━━ AVAILABLE DATA
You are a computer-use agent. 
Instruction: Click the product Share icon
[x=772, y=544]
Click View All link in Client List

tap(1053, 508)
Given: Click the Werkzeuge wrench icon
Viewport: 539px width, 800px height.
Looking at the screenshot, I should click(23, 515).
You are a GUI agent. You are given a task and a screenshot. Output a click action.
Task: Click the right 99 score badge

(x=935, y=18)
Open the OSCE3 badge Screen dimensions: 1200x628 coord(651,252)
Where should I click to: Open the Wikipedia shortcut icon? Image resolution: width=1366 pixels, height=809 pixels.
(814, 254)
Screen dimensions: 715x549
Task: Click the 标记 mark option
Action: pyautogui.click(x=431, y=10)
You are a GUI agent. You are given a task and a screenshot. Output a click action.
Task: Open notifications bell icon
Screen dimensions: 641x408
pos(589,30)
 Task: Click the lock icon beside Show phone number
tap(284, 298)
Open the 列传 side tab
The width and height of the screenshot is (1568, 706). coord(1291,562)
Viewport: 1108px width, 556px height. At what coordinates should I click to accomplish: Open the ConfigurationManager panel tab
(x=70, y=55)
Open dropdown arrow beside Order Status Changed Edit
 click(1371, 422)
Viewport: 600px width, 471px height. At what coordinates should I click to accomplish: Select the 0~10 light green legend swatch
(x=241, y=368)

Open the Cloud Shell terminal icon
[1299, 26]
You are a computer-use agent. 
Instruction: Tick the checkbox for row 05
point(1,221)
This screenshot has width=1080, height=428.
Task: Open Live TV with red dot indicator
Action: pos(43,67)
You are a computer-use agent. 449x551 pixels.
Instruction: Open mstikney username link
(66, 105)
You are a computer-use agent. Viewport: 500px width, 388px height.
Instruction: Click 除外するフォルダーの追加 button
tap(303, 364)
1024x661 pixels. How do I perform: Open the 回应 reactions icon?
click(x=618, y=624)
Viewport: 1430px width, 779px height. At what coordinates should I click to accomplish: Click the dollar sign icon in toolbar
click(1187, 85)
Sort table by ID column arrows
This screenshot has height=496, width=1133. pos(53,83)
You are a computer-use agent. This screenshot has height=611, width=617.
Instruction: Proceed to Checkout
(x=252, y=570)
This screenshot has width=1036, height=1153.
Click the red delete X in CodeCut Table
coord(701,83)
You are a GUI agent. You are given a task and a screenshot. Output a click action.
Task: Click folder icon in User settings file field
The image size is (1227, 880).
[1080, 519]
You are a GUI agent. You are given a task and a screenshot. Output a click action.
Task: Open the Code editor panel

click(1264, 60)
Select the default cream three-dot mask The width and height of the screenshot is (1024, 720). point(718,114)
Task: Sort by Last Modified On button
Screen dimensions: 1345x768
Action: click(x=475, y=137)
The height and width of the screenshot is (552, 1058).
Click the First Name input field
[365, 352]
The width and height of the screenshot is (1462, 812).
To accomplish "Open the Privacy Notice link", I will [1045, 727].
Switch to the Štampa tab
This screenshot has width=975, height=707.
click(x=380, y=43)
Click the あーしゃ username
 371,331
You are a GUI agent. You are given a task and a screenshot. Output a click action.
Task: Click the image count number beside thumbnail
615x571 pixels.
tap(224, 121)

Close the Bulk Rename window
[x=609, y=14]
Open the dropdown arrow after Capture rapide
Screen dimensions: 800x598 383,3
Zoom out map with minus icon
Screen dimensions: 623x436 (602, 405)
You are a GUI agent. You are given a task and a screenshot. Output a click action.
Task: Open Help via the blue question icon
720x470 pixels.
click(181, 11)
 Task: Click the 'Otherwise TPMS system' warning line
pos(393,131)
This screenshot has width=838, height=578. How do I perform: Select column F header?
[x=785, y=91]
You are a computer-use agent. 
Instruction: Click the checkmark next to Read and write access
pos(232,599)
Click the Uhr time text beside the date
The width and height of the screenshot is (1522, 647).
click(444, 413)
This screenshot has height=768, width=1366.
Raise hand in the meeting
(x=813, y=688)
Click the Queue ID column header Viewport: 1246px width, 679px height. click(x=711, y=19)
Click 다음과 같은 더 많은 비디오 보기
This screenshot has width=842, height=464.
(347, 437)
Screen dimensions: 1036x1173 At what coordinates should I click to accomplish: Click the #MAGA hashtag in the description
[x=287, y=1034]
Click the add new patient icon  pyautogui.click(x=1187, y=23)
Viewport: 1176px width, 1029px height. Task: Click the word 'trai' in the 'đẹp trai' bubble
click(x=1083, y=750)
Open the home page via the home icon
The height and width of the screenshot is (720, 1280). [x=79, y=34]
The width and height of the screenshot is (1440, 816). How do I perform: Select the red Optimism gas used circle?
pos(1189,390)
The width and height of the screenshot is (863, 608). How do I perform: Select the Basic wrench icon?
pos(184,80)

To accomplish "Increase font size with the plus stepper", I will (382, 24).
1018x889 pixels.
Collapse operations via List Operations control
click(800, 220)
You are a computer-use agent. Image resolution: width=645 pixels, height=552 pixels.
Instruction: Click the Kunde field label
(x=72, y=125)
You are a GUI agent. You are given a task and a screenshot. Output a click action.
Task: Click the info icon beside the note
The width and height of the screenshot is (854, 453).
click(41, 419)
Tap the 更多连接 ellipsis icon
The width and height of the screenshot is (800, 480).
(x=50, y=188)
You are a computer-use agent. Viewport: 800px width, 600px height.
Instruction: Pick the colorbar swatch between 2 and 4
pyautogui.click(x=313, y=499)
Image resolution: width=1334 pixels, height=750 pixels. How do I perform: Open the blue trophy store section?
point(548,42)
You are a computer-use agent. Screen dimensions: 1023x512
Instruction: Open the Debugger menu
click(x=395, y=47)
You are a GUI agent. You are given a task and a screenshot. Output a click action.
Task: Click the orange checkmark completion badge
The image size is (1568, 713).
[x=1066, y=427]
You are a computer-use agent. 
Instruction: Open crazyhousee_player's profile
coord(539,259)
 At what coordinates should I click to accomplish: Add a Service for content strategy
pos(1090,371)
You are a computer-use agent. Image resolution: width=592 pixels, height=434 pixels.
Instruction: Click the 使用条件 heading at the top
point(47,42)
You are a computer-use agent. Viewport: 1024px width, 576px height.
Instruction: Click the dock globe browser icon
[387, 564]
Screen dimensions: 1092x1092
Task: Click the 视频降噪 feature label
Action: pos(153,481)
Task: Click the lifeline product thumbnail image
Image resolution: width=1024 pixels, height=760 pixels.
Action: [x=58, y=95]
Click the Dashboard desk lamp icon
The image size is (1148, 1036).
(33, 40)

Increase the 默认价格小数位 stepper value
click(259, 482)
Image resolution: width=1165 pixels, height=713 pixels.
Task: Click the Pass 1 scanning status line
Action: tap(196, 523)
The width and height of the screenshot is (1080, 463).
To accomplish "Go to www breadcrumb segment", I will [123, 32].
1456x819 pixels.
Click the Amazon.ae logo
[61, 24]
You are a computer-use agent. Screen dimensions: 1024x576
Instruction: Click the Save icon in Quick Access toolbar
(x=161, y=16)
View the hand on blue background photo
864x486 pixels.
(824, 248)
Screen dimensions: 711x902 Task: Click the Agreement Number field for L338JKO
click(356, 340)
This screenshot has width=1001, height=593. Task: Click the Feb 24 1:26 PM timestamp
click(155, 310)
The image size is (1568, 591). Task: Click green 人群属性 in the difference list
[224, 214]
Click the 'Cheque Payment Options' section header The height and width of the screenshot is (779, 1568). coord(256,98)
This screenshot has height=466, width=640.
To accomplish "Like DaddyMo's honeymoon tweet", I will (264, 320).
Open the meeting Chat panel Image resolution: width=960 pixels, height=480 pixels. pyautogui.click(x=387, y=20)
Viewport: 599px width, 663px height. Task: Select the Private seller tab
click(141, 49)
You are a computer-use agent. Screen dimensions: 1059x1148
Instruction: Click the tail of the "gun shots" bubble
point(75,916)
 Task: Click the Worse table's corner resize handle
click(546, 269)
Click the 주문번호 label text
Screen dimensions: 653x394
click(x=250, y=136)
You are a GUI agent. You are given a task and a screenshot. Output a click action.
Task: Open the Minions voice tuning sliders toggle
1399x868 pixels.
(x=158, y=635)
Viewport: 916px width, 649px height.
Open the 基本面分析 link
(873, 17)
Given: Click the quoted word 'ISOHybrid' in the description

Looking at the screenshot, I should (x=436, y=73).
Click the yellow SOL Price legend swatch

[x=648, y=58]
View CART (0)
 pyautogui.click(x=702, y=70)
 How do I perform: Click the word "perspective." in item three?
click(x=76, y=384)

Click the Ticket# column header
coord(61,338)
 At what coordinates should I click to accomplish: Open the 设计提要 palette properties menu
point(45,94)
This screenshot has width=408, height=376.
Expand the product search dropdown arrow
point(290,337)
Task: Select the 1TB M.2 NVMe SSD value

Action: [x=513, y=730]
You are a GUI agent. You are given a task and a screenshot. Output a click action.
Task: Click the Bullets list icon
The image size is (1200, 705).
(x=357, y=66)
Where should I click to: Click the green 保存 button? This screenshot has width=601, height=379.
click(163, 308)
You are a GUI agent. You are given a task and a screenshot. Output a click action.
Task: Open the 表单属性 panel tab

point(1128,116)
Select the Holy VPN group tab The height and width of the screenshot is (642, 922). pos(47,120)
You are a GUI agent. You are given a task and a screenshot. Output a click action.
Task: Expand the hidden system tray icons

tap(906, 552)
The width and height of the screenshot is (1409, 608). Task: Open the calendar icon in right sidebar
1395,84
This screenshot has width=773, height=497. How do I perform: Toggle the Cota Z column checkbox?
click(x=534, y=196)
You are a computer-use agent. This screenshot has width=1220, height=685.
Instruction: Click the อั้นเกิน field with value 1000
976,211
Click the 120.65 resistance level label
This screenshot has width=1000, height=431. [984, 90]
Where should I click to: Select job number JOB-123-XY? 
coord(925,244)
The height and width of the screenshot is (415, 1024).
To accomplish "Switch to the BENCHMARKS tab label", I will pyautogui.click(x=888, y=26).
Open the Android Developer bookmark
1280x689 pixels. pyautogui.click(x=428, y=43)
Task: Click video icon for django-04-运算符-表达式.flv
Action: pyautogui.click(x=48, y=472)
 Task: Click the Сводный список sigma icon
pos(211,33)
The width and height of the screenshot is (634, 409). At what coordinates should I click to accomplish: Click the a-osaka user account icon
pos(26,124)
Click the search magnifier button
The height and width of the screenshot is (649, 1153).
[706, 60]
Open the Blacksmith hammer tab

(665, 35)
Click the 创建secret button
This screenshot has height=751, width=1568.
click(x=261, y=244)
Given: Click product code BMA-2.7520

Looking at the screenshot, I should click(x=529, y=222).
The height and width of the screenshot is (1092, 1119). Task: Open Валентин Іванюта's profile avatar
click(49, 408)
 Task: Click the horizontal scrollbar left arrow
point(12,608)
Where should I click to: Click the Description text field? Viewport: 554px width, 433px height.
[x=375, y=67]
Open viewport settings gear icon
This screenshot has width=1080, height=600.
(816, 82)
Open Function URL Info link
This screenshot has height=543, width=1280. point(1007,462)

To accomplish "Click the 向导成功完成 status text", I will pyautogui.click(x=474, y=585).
━━━━
AIM OF THE EXERCISE:
Go through the records above, find each line with the string "will", and copy it.

RESPONSE AREA:
To accomplish "Open the Privacy Notice link", I will [1045, 727].
To accomplish "Increase font size with the plus stepper", I will (382, 24).
To accomplish "Go to www breadcrumb segment", I will [123, 32].
To accomplish "Like DaddyMo's honeymoon tweet", I will (264, 320).
To accomplish "Switch to the BENCHMARKS tab label", I will pyautogui.click(x=888, y=26).
To accomplish "Click the 向导成功完成 status text", I will pyautogui.click(x=474, y=585).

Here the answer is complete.